Come sassi nello stagno

« Fisso il pavimento, quasi che la risposta fosse scritta tra i piedi. “Significa” parlo con lentezza e procedo a tentoni verso la spiegazione “significa che a dare senso alla battuta è quello che succede qui, in questo preciso istante, fra Nina e Konstantin. E succede qualcosa che è cruciale. E il miglior modo per esprimerlo è dire “Io sono un gabbiano”. Doris, tu non stai affatto sragionando, non sei in preda a un momento di pazzia. Potresti anche essere pazza, ma quello che conta è che per te è la realtà, e stai cercando in tutti i modi di comunicare questa idea a lui.”
Si scoraggia. “Sì, ma quale idea?”
Avrei dovuto darmi malata.
“Che tu sei un gabbiano”. Mi inceppo.
Ci riprovo. “D’accordo. Ricapitoliamo. Tu hai raggiunto Konstantin. Lui continua a dirti che è innamorato di te, che sei meravigliosa, che bacia la terra su cui cammini.”
“Sì..?”
“Si comporta come se tu non fossi cambiata, ma tu sei cambiata. E vuoi che lui lo capisca.”
“Capire cosa?”
“Che tu sei un gabbiano, Doris. Che non sei una ragazza giovane e piena di talento alle soglie di una brillante carriera teatrale, innamorata di un uomo intelligente e famoso. Tu hai perduto il tuo amante. Il tuo bambino è morto. E adesso sei una mediocre attrice di provincia. Sei un gabbiano. Una cosa morta. Un uccello sgraziato con la voce stridula che qualcuno ha ucciso tanto per fare qualcosa.”
Tutti tacciono.
“Ma sei ancora forte. Ogni volta che sei tentata di mollare, trovi il modo di riprenderti. ‘Io sono un gabbiano’. Ma poi dici: ‘No, non è vero’, Non ti arrendi. Anche se hai perduto tutto”
Mi guarda. In realtà tutti mi stanno guardando. Nascondo la faccia tra le mani. Dove voglio arrivare?
“È saper soffrire” dice il signor Hastings, lasciando cadere le parole nel silenzio come sassi nello stagno. »

“Innocence” (K. Tessaro)

3 Risposte

  1. Ulisse… e la capacità di soffrire: di lasciarsi “sommergere”, per attingere energia da quella forza che sola può modificare l’intensità del dolore: il Tempo; di restare nel presente, per interrompere la girandola del continuo divenire… Se “il dolore non avrà parti”, forse l’anima potrà accettarlo: sarà più facile anche cantarlo. Dove voglio arrivare? Nemmeno io sono un gatto: “sappiamo soltanto quello che non siamo”.

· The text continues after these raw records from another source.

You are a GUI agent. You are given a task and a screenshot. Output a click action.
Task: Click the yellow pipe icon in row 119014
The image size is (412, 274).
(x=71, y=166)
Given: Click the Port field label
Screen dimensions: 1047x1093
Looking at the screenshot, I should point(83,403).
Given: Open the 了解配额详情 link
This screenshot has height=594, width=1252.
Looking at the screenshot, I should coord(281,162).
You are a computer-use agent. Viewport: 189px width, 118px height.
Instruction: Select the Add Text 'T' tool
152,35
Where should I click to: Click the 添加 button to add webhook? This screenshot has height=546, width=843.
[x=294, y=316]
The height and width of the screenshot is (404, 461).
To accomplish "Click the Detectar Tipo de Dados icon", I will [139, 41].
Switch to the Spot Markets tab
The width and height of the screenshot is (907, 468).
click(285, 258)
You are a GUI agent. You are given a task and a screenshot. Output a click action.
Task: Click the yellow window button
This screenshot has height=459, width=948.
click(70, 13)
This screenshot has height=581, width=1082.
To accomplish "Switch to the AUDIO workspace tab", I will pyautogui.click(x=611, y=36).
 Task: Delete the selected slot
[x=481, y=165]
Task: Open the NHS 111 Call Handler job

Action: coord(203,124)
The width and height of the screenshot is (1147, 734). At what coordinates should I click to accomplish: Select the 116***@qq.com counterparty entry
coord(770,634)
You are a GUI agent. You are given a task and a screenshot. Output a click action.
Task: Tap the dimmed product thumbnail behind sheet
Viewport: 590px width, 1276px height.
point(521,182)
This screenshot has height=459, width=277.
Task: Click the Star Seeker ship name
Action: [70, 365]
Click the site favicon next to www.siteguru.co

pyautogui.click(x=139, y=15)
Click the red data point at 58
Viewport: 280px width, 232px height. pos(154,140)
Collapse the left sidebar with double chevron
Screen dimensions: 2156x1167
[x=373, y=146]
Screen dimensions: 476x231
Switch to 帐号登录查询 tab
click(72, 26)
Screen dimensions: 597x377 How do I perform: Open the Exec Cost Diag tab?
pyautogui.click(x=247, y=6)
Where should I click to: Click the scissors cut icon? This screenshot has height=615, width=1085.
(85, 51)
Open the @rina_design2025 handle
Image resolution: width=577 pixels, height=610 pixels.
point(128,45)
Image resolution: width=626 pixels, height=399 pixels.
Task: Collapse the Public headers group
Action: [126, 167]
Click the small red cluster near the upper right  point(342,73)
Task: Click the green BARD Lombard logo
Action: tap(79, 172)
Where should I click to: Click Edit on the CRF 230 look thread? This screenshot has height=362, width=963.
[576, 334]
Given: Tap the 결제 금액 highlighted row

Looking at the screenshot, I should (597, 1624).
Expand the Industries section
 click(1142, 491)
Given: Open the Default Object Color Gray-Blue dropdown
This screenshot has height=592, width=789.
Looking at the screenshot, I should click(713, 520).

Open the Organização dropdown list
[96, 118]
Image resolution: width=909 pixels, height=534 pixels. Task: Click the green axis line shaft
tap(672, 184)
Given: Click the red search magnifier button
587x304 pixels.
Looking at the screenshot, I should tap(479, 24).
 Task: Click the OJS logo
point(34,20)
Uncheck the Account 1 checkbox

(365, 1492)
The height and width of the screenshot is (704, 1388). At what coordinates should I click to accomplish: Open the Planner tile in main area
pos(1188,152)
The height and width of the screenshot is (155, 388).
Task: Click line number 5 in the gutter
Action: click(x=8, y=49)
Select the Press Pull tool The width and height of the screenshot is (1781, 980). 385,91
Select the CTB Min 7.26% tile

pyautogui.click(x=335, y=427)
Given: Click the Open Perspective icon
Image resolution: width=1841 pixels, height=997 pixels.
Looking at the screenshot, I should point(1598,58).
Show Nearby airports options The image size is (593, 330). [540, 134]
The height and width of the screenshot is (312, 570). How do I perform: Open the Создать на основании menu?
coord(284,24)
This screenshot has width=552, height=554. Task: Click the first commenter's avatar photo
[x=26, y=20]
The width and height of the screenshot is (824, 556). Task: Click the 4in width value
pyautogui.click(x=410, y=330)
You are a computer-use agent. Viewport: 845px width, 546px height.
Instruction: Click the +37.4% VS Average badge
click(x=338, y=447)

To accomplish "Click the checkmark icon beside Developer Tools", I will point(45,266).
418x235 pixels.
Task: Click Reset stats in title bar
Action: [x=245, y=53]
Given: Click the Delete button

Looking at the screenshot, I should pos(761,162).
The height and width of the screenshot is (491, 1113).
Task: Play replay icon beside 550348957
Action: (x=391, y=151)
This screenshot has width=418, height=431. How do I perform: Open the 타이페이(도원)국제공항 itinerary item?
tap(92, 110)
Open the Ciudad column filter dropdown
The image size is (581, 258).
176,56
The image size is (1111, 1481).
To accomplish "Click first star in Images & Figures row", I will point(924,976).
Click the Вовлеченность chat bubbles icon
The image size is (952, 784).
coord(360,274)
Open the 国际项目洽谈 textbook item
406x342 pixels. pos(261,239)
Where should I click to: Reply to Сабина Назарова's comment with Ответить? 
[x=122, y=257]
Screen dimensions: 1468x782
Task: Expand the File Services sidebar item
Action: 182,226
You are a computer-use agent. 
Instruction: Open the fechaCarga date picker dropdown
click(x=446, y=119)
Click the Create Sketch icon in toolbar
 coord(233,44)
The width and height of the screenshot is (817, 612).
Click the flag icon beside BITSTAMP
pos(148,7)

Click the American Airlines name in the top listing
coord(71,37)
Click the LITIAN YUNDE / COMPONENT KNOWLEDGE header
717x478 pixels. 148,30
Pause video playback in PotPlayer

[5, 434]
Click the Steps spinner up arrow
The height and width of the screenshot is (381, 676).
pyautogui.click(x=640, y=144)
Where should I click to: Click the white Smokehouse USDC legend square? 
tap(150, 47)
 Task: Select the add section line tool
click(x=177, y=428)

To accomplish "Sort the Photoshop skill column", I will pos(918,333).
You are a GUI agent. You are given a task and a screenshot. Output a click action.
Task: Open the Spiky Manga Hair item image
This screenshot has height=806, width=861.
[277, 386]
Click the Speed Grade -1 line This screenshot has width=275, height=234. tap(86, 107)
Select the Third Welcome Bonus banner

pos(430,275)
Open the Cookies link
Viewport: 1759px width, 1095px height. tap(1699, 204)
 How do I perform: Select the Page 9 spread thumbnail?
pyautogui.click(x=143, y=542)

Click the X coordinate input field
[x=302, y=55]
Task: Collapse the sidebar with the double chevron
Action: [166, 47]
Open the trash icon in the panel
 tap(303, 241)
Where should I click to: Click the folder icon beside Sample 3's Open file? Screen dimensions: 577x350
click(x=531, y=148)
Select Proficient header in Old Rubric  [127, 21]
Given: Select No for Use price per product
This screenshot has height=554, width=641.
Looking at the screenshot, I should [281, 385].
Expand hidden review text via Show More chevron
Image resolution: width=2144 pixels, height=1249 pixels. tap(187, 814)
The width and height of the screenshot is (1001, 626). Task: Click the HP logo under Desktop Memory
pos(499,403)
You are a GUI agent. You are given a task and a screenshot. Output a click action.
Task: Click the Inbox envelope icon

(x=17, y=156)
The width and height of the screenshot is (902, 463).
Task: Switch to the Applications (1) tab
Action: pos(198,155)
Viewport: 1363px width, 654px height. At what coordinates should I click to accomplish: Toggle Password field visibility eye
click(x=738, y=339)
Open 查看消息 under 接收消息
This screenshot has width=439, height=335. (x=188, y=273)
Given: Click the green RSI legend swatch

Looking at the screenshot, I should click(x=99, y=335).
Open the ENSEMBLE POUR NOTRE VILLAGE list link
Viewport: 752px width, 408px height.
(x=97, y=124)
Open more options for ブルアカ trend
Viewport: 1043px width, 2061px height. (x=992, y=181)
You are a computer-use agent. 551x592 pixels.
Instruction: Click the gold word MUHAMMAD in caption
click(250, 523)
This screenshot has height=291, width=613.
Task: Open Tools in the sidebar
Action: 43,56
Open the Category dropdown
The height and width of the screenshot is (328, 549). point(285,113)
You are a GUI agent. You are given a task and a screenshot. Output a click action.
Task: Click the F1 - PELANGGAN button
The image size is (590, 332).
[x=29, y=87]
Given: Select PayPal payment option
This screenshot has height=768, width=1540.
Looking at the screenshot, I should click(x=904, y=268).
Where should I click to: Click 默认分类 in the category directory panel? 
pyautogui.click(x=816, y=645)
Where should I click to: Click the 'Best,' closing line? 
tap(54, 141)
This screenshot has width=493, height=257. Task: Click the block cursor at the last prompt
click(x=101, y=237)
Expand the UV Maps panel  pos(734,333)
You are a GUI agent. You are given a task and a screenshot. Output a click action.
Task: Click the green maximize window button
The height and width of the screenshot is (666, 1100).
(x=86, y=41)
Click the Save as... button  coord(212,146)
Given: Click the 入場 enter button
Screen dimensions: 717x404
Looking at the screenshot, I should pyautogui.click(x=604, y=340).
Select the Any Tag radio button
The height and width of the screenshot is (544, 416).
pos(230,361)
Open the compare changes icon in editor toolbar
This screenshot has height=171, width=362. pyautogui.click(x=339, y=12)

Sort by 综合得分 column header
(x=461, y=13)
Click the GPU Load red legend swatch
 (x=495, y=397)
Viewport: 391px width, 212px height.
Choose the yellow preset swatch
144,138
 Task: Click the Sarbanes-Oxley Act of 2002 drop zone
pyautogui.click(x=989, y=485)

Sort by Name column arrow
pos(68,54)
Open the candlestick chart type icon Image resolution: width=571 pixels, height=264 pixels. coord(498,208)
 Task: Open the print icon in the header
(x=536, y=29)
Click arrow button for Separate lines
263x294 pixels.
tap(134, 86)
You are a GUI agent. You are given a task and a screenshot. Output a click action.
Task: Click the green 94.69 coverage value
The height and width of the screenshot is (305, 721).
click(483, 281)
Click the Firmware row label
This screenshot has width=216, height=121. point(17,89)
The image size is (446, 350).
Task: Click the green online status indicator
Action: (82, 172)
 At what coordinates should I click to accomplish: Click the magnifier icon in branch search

    […]”Ah l’uomo che se ne va sicuro,
    agli altri ed a se stesso amico,
    e l’ombra sua non cura che la canicola
    stampa sopra uno scalcinato muro!” […]
    (Da “Non chiederci la parola” di Montale)

  2. come sassi esatto… Mi permetto di riportare un mio scritto un po’ spiritoso..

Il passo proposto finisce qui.